PROBLEM STATEMENT
What you return must match the records below exactly, down to each character.

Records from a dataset
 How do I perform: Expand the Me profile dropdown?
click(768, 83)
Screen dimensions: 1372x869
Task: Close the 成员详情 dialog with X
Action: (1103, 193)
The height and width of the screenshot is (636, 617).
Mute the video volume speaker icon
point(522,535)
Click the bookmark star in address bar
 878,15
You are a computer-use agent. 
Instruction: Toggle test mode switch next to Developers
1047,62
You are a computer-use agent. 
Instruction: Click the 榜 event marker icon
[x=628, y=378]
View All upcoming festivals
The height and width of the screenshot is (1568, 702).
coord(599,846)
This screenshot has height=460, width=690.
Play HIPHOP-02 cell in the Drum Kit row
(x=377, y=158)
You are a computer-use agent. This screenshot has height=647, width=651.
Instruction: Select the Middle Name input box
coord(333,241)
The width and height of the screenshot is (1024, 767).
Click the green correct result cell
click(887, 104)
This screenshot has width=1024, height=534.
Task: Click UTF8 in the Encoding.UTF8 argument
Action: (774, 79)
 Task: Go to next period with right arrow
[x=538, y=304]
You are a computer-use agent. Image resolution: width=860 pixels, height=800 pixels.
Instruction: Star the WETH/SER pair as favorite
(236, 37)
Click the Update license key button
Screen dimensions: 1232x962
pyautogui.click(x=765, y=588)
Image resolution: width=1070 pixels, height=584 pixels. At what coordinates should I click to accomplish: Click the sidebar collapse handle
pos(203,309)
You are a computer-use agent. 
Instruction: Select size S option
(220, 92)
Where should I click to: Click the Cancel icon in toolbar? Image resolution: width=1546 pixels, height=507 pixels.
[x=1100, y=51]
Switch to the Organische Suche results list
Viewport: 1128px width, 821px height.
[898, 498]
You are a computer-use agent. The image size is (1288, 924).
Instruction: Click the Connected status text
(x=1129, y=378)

TASK RESULT
 How do I perform: Expand the Me profile dropdown?
click(768, 83)
Screen dimensions: 1372x869
Task: Close the 成员详情 dialog with X
Action: (1103, 193)
The height and width of the screenshot is (636, 617).
Mute the video volume speaker icon
point(522,535)
Click the bookmark star in address bar
 878,15
You are a computer-use agent. 
Instruction: Toggle test mode switch next to Developers
1047,62
You are a computer-use agent. 
Instruction: Click the 榜 event marker icon
[x=628, y=378]
View All upcoming festivals
The height and width of the screenshot is (1568, 702).
coord(599,846)
This screenshot has height=460, width=690.
Play HIPHOP-02 cell in the Drum Kit row
(x=377, y=158)
You are a computer-use agent. This screenshot has height=647, width=651.
Instruction: Select the Middle Name input box
coord(333,241)
The width and height of the screenshot is (1024, 767).
Click the green correct result cell
click(887, 104)
This screenshot has width=1024, height=534.
Task: Click UTF8 in the Encoding.UTF8 argument
Action: (774, 79)
 Task: Go to next period with right arrow
[x=538, y=304]
You are a computer-use agent. Image resolution: width=860 pixels, height=800 pixels.
Instruction: Star the WETH/SER pair as favorite
(236, 37)
Click the Update license key button
Screen dimensions: 1232x962
pyautogui.click(x=765, y=588)
Image resolution: width=1070 pixels, height=584 pixels. At what coordinates should I click to accomplish: Click the sidebar collapse handle
pos(203,309)
You are a computer-use agent. 
Instruction: Select size S option
(220, 92)
Where should I click to: Click the Cancel icon in toolbar? Image resolution: width=1546 pixels, height=507 pixels.
[x=1100, y=51]
Switch to the Organische Suche results list
Viewport: 1128px width, 821px height.
[898, 498]
You are a computer-use agent. The image size is (1288, 924).
Instruction: Click the Connected status text
(x=1129, y=378)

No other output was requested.